Outside of Melbourne’s inner city, Dandenong and Dandenong South are considered Melbourne’s most expensive industrial precincts in which to buy or rent.
Mr Jorgensen said the main driver of capital growth in Dandenong South is the increase in underlying land values, driven by the lack of supply.
“In 2015, land values were at $300 per sqm and in 2018, we saw the same size blocks sell for $600 per sqm,” the broker said. “Other forces that are driving capital values in this market are low interest rates and the fact that the industrial and logistics sector is considered a market darling amongst a range of investors – domestic, offshore, institutional and private”.
“Industrial land in Dandenong has now reached the point where it is only affordable for owner-occupiers and developers with low development margin expectations,” Mr Jorgensen said.
“Traditional developers are deterred by the lack of returns and are being forced to look for alternative sites, leading to the demand for brown field sites with large land components”.
Logis Estate was conceived in 2012 by the land owner, Melbourne Water, in conjunction with the state government’s Development Victoria – when it was branded Places Victoria.
Built in seven stages on 154 hectares of re-mediated land at the south-east corner of Eastlink and the Dandenong Bypass, and also with frontage to Greens Road, the master-planned business park includes high quality and environmentally friendly low-rise commercial offices.
A soccer pitch, walking track, lake and retail precinct with cafes, also forms part of design.
The development required earthworks in-fill, stormwater outfall drainage and 25,000 sqm of infrastructure,
In 2013, the estate received a Premiers Design Award for “setting anew benchmark for high quality architecture, superior urban design, outstanding amenity and sustainability”.

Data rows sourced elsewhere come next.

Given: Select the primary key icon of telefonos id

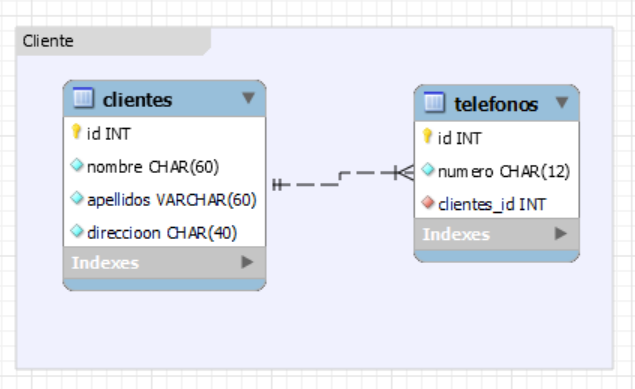Looking at the screenshot, I should (x=427, y=136).
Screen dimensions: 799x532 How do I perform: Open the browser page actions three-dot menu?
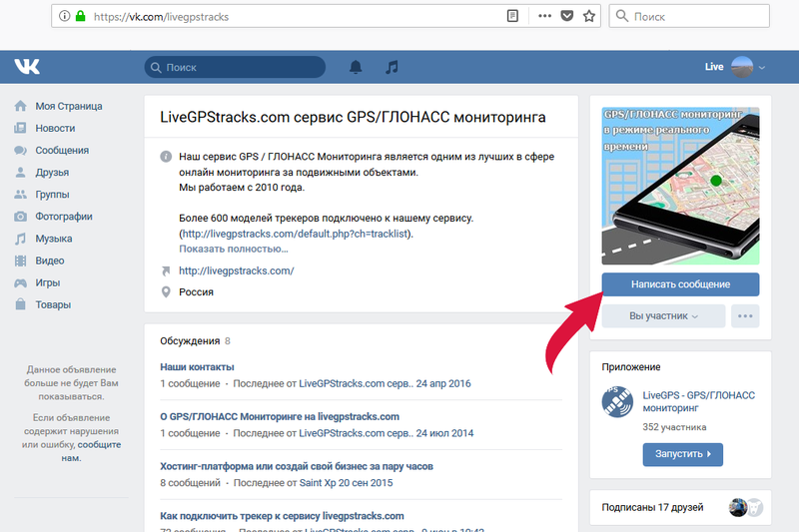(544, 16)
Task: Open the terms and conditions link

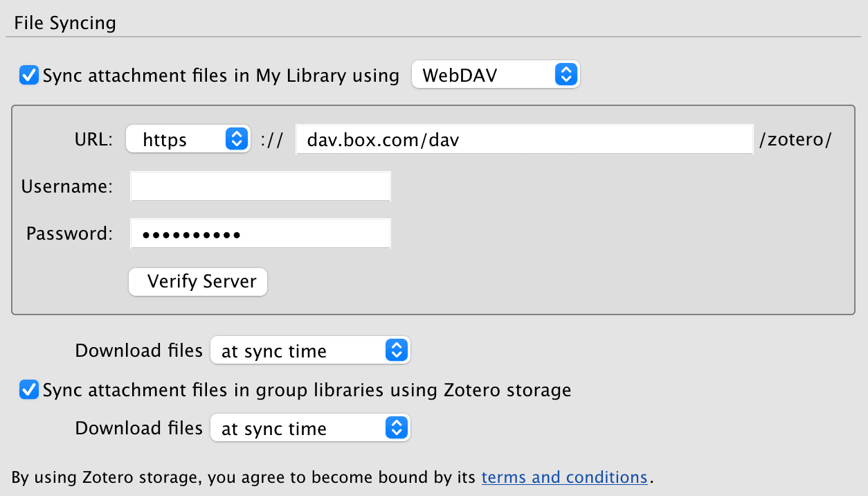Action: [564, 477]
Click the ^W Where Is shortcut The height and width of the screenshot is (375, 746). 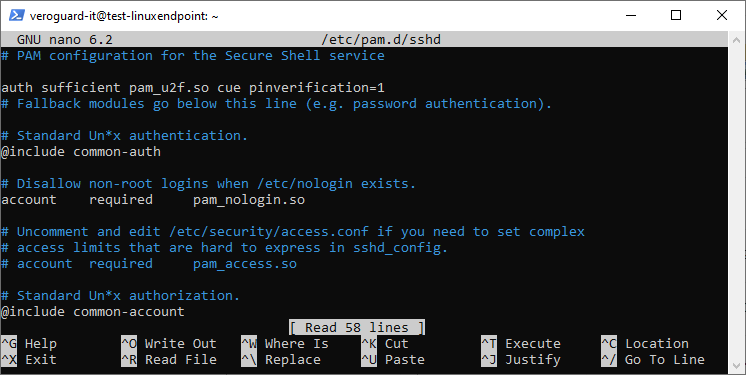285,344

“The developers forfeited profit by making sacrifices to the volume of land produced for sale in favour of incorporating park land and public open space beyond what was required, an element which now proves extremely popular with tenants,” Mr Jorgensen said.

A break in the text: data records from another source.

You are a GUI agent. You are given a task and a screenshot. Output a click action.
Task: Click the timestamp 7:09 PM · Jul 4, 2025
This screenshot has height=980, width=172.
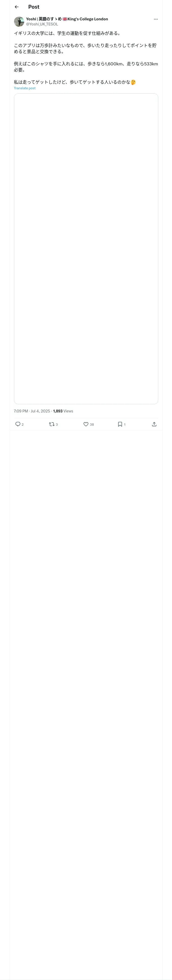32,411
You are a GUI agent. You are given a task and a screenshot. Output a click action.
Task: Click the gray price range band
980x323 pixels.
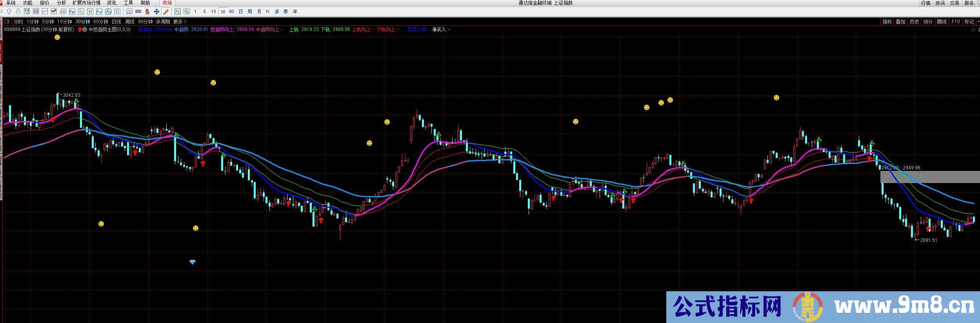coord(929,177)
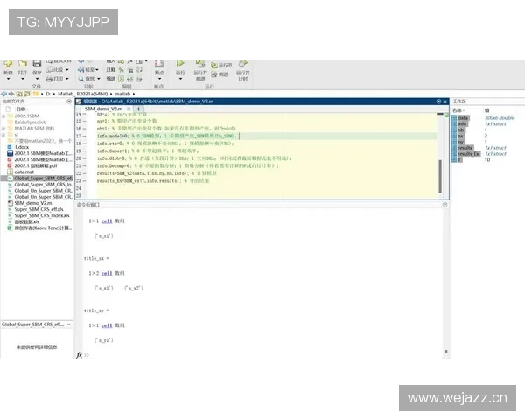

“Seven years on, the original vision has been delivered and it is for these reasons that developers, investors, owner-occupiers and tenants choose this location above any others in the South East market”.
Three of the Logis Estate assets which sold in the last six months were offloaded by a single developer: Poplar Constructions Pty Ltd, which is seeking to recycle funds for its development pipeline.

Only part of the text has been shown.